Chief Information Security Officer (CISO) – UAE

Job Details

KEY ACCOUNTABILITIES: 

Develops, implements, and monitors a strategic, comprehensive enterprise information security and IT risk management program.

• Works directly with the business units to facilitate risk assessment and risk management processes.

• Develops and enhances an information security policy and supporting frameworks.

• Understands and interacts with related business units to ensure the consistent application of policies and standards across all technology projects, systems, and services.

• Partners with business stakeholders across the company to raise awareness of risk management concerns.

• Assists with the overall business technology planning, providing current knowledge and a future vision of secure technology and systems.

• Creates annual operating plans for all the information security initiatives for required budget approvals as per planned information security strategy implementation roadmap

• Establishes performance management metrics for Information Security Office with critical success factors and thresholds and monitors the key performance indicators.

Information Security Risk Assessments, Audits, and Certifications:

Defines and develops the information security risk management framework to manage the risks.
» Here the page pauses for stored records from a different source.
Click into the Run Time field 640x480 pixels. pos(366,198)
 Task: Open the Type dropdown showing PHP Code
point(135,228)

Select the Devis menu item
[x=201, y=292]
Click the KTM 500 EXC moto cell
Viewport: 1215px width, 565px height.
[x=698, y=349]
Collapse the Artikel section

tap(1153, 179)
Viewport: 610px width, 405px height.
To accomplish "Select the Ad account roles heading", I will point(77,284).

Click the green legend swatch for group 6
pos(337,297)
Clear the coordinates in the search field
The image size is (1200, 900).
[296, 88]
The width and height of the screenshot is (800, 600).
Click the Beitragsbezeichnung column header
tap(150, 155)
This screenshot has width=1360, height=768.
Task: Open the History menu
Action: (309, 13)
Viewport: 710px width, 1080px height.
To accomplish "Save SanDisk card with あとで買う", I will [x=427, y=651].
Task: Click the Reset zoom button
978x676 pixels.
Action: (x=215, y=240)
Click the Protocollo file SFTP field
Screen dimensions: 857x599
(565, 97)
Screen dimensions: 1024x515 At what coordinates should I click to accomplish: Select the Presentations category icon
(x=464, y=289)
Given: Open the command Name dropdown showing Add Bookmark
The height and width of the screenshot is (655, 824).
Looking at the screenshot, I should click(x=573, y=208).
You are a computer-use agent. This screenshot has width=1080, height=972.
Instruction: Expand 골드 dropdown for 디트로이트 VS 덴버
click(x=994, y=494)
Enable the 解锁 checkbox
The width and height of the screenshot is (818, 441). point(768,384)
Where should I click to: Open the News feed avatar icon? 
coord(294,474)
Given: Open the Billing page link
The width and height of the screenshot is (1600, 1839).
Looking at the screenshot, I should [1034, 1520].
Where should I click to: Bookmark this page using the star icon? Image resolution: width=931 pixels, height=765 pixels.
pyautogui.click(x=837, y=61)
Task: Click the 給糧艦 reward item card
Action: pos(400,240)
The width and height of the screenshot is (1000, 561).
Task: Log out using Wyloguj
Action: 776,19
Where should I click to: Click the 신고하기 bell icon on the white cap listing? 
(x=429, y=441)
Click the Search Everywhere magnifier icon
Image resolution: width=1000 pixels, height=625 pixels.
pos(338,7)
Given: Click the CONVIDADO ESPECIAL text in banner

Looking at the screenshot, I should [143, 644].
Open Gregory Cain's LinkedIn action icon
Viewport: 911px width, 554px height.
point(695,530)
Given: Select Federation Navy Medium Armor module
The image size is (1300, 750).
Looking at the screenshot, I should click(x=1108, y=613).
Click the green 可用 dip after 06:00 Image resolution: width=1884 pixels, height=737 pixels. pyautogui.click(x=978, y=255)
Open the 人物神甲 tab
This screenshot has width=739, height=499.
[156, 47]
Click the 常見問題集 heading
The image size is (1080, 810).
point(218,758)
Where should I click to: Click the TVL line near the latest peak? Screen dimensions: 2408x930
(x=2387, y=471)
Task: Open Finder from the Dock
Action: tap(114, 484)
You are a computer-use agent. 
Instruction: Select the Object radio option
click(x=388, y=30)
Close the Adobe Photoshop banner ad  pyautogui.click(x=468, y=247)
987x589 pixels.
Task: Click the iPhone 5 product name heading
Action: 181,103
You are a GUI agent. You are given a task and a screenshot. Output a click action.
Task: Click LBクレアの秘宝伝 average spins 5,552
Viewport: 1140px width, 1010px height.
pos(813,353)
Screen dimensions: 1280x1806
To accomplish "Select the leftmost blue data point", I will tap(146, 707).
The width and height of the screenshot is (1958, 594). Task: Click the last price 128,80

• Identifies evaluates, categorizes, and proposes risk mitigation controls.

• Conduct periodic risk assessments and present a report to  Management to ensure that risks are not duplicated or contradicting with other management systems.

• Periodically determine compliance with defined policies or standards.

• Maintain risk register and track all risks and their treatments in order to inform the Executive Management.

Minimum Qualifications:

Bachelor’s degree in Computer Science, Computer Engineering, Information Systems Management, Information Security or related field.

• Master’s degree in Executive Business Administration or Computer Systems Security.

• IT security certifications such as CISSP/GICSP/CISM/CISA/CRISC/CEH/etc.

Minimum Experience:

10+ years’ experience in Technology, 7+ years in Cyber/Info Sec including leadership roles. Solid experience creating systems to implement information security strategy, frameworks & roadmap.